Closed ashish235 closed 6 years ago
Your configuration looks correct, but the log of the FMS contains to many information regarding Spring debug and it is hard to see the problem. For example I see the zabbix-pugin sending an alarm with state "FIRED" but there are no logs in the FMS about it. Please try to make the FMS log more evident by changing the log properties as below:
######################################### ########## Logging properties ########### ######################################### logging.level.org.springframework=INFO logging.level.org.hibernate=INFO logging.level.org.openbaton=DEBUG logging.file=/var/log/openbaton/openbaton-fm.log
Then you can restart the FMS and try it again.
@marcellom , thanks for the reply.

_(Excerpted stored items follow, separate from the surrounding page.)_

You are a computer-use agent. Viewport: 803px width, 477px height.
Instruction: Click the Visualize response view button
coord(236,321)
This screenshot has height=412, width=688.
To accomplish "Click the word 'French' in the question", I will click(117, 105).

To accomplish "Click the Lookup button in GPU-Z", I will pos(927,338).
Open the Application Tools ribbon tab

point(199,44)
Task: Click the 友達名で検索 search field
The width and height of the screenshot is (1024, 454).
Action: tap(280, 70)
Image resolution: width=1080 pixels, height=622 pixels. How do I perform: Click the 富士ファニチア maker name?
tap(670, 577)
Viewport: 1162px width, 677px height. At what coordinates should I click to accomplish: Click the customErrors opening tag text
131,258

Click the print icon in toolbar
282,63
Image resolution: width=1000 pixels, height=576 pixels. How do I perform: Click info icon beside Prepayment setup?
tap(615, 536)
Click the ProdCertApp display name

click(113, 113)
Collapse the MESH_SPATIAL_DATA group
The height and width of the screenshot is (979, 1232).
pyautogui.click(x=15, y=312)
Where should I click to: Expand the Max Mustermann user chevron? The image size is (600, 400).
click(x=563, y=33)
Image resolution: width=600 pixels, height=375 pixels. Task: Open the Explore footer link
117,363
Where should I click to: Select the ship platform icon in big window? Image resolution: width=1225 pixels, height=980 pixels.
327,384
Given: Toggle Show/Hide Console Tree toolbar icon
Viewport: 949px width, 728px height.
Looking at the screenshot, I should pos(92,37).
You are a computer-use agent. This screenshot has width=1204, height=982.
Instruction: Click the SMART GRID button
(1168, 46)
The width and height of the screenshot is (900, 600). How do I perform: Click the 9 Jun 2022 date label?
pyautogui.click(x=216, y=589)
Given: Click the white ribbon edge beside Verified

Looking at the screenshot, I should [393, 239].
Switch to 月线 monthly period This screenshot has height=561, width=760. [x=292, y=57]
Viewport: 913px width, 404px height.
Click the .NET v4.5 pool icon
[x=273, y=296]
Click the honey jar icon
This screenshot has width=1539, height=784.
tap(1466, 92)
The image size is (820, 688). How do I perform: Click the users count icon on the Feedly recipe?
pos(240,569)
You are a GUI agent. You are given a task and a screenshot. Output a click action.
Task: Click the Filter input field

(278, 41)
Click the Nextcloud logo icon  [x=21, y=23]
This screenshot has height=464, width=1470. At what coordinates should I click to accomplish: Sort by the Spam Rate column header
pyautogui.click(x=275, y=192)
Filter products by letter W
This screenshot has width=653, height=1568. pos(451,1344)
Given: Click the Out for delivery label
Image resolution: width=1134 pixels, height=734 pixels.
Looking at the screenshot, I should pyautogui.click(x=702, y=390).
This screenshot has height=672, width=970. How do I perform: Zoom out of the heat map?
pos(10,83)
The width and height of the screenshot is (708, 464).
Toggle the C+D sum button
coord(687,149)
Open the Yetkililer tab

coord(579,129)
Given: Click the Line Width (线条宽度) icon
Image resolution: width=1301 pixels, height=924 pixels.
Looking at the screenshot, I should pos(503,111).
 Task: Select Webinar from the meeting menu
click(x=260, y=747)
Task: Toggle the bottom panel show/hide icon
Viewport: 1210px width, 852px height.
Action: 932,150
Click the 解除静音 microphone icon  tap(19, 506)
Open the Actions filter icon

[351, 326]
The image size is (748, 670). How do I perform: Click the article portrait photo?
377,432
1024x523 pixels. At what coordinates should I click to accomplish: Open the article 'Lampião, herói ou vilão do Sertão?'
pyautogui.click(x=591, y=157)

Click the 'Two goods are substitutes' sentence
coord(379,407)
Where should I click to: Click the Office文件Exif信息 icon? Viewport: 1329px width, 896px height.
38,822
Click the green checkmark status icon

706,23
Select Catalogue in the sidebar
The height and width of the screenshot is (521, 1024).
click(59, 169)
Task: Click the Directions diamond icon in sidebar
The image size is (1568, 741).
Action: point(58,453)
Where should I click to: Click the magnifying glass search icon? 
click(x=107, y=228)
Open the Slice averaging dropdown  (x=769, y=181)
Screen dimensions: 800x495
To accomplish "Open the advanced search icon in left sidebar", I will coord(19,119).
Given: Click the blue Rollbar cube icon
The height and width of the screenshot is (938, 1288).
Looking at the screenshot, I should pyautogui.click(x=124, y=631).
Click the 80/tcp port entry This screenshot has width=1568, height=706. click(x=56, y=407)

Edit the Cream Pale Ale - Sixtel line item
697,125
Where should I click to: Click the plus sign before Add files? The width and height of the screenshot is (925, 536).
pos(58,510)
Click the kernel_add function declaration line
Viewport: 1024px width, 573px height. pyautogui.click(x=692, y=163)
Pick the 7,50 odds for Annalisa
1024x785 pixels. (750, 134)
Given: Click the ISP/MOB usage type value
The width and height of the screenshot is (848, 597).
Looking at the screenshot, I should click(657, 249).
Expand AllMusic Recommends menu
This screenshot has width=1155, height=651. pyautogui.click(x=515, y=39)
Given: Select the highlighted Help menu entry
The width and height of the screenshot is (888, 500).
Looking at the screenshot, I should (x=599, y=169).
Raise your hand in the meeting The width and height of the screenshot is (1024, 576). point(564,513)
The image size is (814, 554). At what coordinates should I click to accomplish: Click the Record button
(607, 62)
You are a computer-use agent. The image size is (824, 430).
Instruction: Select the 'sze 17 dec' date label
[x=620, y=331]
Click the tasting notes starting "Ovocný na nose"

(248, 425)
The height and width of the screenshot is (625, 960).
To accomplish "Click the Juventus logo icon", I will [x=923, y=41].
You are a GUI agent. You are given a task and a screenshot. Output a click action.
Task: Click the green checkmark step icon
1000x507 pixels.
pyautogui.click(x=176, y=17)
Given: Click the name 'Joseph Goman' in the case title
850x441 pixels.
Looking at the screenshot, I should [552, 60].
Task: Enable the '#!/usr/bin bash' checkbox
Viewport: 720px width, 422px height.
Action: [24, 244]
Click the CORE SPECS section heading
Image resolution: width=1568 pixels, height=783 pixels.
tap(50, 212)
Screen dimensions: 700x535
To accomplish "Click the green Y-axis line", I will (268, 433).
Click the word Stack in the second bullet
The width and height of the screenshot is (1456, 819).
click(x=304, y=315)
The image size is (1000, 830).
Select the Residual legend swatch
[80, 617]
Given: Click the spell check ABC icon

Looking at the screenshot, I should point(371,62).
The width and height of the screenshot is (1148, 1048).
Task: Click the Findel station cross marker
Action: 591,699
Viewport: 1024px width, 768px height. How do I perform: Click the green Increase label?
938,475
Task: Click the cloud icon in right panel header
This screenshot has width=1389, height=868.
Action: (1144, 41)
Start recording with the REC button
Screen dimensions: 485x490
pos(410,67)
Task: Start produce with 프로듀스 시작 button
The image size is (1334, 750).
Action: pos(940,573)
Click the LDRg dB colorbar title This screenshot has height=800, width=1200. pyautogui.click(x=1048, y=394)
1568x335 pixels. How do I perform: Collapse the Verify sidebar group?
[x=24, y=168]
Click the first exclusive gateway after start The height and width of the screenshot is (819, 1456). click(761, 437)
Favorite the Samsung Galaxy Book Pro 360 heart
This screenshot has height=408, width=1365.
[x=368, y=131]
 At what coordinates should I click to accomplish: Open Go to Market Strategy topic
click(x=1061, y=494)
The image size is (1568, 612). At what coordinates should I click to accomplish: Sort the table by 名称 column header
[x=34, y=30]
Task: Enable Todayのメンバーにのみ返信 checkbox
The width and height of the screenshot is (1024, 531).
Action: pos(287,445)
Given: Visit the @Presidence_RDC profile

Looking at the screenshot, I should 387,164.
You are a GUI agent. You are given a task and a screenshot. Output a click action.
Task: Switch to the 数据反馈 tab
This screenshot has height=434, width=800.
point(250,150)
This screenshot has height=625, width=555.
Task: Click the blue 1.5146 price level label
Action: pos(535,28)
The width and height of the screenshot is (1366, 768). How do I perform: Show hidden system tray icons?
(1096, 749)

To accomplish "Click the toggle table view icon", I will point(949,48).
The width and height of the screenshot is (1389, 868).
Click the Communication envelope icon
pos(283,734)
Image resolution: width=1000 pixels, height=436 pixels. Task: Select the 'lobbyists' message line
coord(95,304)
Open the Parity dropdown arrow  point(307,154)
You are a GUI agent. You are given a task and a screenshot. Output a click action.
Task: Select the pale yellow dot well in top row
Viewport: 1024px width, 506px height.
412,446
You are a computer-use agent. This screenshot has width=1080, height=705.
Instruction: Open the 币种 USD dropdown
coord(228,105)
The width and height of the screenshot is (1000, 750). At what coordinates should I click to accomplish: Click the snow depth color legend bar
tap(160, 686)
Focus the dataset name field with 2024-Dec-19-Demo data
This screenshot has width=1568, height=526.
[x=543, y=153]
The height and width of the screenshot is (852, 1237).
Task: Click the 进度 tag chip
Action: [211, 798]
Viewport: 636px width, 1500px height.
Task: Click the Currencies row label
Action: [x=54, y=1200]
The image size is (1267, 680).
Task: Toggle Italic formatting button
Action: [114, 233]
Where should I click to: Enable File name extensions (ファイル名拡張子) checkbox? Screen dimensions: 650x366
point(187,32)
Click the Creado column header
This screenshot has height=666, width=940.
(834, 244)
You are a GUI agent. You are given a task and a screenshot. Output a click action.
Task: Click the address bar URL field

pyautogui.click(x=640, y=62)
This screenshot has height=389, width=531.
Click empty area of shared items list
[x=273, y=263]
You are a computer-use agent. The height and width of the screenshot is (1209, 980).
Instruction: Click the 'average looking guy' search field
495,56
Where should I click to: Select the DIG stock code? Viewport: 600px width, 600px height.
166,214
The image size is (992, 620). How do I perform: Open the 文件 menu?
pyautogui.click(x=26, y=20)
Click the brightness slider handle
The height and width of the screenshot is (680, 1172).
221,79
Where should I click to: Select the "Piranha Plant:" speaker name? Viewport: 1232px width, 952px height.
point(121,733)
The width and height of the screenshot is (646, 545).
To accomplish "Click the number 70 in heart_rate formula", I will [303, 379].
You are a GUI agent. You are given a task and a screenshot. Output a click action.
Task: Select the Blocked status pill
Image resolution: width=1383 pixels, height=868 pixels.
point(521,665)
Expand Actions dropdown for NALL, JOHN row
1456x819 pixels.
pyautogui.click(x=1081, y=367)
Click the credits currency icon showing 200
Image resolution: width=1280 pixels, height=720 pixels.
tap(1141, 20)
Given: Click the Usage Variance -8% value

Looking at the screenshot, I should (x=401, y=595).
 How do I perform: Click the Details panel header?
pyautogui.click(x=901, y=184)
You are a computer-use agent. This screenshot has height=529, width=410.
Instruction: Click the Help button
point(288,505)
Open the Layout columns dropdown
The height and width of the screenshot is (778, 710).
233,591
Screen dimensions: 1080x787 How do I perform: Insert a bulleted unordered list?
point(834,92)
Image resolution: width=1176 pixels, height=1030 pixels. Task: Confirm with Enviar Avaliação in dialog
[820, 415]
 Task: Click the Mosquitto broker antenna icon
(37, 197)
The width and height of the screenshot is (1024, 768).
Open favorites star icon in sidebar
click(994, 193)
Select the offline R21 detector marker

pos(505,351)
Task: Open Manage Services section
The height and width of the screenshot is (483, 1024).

I 've changed the logging as suggested. But a strange thing is happening now. After changing the logging when I restarted the FMS, the healing worked and when I tried to test it for the 2nd time, the healing didn't work. Nothing changed here in between the tests.
Logs from 1st test: https://gist.github.com/ashish235/143f9b6dcd6d49e7747f60f0373f6f0a
Logs from 2nd test: https://gist.github.com/ashish235/d7581d6679139c8bda5d48a408b86814
I don't see the heal fired in the 2nd try, please suggest, what's happening here. I 'll restart the FMS and try to reproduce the issue.
@marcellom, I did repeat the tests and the results were identical. After a heal action was performed, if I take down the VNF and Launch it again, healing doesn't work. After I restart the FMS heal works for the 1st time.
A 2nd issue I discovered - A healing action was successfully undertaken and the VNF is healed. Now alarm from zabbix is cleared. Now if I again kill the service on VNF, zabbix raised an alarm by FMS didn't undertake any action. Is FMS designed to heal a VNF only once in it's lifecycle? Maybe both the issues are related, maybe not.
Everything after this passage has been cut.